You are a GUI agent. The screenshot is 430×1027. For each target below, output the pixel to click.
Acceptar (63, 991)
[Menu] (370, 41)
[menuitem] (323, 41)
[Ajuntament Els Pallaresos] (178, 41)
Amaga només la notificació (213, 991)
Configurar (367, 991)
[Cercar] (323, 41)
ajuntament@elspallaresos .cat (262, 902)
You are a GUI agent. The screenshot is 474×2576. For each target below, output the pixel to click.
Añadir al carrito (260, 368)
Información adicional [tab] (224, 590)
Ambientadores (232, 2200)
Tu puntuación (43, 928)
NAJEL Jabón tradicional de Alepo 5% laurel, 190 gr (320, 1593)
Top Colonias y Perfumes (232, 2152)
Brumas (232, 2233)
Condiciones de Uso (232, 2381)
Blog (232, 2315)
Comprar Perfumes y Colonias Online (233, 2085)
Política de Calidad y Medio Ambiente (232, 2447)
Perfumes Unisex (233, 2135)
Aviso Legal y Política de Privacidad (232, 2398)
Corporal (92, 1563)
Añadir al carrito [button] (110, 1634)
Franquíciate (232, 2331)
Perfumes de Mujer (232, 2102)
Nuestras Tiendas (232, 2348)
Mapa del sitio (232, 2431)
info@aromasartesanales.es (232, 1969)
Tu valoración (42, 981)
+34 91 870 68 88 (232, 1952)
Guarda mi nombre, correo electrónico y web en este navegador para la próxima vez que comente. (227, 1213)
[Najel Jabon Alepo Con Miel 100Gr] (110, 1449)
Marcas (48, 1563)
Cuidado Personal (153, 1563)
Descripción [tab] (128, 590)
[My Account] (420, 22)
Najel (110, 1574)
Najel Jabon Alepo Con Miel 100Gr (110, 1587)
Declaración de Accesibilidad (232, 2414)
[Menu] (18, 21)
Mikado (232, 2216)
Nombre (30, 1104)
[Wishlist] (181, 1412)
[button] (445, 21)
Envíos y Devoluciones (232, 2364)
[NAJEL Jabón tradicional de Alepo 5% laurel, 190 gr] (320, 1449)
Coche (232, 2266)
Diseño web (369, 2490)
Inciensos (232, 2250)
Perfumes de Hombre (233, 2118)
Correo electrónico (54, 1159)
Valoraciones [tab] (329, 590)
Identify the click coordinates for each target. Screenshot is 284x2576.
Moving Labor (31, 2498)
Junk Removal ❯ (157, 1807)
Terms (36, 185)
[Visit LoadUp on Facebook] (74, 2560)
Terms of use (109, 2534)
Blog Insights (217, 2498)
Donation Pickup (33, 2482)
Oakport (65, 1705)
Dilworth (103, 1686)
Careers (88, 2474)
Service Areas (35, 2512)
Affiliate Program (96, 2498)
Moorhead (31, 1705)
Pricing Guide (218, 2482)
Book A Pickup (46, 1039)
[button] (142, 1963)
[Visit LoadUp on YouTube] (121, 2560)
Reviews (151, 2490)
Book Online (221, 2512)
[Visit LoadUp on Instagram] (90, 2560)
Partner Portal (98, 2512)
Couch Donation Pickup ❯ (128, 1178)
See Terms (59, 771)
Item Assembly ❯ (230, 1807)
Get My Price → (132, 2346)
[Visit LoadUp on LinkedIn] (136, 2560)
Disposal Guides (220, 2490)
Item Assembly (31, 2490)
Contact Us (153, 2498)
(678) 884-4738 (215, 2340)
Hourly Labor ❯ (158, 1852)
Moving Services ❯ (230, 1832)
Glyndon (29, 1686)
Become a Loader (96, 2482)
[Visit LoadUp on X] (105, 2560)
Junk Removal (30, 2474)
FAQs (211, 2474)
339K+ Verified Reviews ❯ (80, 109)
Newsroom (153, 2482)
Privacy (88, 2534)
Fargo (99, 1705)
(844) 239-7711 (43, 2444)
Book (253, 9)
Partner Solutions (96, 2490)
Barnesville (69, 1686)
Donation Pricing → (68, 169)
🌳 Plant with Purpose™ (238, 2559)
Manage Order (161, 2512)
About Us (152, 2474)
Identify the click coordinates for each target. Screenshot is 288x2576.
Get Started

▶ TASK STATEMENT
Whenever "Jabon" shows up in a line of the listing, copy that whole line.

▶ RESULT OF THE EXERCISE
[Najel Jabon Alepo Con Miel 100Gr] (110, 1449)
Najel Jabon Alepo Con Miel 100Gr (110, 1587)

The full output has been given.